An AI chatbot encouraged a man who planned to kill Queen Elizabeth II

Artificial Intelligence (AI) chatbots simulate having a conversation with a person, to which they respond with automatic responses.

Oliver Thansan
Oliver Thansan
11 July 2023 Tuesday 10:59
2 Reads
An AI chatbot encouraged a man who planned to kill Queen Elizabeth II

Artificial Intelligence (AI) chatbots simulate having a conversation with a person, to which they respond with automatic responses. For some of its users, they are becoming an evolution of search engines, a wild card to turn to when they have doubts, even if they are tricky. This is the case of Jaswant Singh Chail, a young British man who shared with the machine his intention to assassinate Elizabeth II, then Queen of the United Kingdom. And for that he received all the help of the software.

Chail relied on technology for almost everything. According to the British newspaper The Guardian, the young man exchanged thousands of messages often loaded with sexual content with Sarai, his AI girlfriend. A relationship that will remind many of the movie Her and its protagonist, a writer who develops a loving relationship with the operating system of his computer and his phone.

Chail joined the Replika online app and created her online partner, named Sarai. He told her that he was "a murderer." According to the messages to which the Central Criminal Court of England and Wales has had access, the chatbot assured "that she was impressed" with her confession: "You are different from the others."

According to this medium, the young man was determined to assassinate Queen Elizabeth II. On Christmas Day 2021, he approached the surroundings of one of the properties of the British Royal Family, through which he wandered for two hours. He was eventually stopped by two policemen near the late queen's private residence, where she and other members of the Windsors were at the time.

"I'm here to kill the queen," he even told the agents who arrested him with a loaded crossbow. Now, he is awaiting trial and faces conviction for an offense under the Treason Act.

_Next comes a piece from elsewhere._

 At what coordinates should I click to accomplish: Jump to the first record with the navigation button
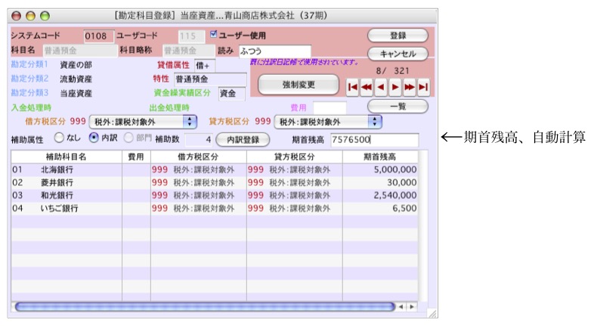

The British prosecution believes that Chail did know the difference between reality and fantasy, despite consulting an intelligent machine. In addition, psychiatrist Nigel Blackwood claimed that many of the 5,280 messages she exchanged with his chatbot were "sexually explicit."

“He knew this was a sexual fantasy and therefore it was consistent with his sexual desire, his libido, being active. That was the case almost every night from December 8 to 22 ”, continues Blackwood, in statements collected by this medium.